Raise the flag!


From Thairath, July 6, 2016
Title: The goal is to plant the flag
On the flag: Want to stay longer
On the military’s shirt: Return happiness
On the balloon: Promote the referendum
On the paper held by people in the jail: People who think differently
On the bowl: Red bowl [referring to the red bowls distributed by Thaksin for Songkran that were confiscated by the military]
Phi Nooring: Happy about staying longer or unhappy?
Mouse: Searching for freedom

[Refers to the coming referendum on the draft constitution. The junta has pledged to “return happiness to the people” and has urged people to accept the draft. The junta has been criticized for violating people’s rights and restricting the freedom to express opposition to the draft.
This cartoon shows the anti-junta assertions about the charter–that is is simply an attempt for the military to cling to power. This perhaps undervalues the actual political dynamic that saw the military stepping in to specifically block Thaksin from politics.

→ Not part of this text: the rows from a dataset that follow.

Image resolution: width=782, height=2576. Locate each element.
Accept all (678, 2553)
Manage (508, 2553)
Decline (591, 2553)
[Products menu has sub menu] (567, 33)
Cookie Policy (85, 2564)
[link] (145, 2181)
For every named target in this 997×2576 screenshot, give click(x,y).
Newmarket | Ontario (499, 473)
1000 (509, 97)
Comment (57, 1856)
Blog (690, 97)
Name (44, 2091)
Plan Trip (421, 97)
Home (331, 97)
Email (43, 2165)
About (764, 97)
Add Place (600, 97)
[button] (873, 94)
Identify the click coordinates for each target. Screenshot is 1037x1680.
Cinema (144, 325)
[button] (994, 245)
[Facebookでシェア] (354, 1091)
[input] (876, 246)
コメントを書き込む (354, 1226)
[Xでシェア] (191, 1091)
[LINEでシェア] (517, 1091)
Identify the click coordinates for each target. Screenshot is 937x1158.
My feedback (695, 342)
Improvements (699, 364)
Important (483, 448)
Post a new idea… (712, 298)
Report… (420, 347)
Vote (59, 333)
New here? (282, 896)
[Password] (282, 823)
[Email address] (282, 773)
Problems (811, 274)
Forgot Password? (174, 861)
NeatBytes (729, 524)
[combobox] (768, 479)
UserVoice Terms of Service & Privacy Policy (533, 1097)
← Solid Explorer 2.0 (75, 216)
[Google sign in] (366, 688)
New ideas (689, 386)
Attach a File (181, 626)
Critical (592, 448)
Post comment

However, the idea of resisting the military’s intrusion into politics has deep roots going back to the 1973 anti-government protests as well as the events of the early 1990s which saw coup leaders maneuvering their way into politics after promising not to.
On the other hand, the “semi-democracy” of the 1980s that the new charter will bring again (and which some foreign media have deeply lamented) is often viewed as a golden age in Thai politics.
This is when widely respected Prime Minister Prem oversaw the modern development of Thailand and shepherded the nation into one of the “Asian Tigers.” At the same time, he faced down opportunistic coup attempts and pacified the communist movements in the country. Prem was precisely the sort of academic, aloof, non-political personality that appeals to a Thai public that is often skeptical about democracy.
The charter vote will likely show which of these viewpoints will prevail–either a disgust with military oversight of politics or a nostalgia for the semi-democracy of the 1980s and the political peace it promises.]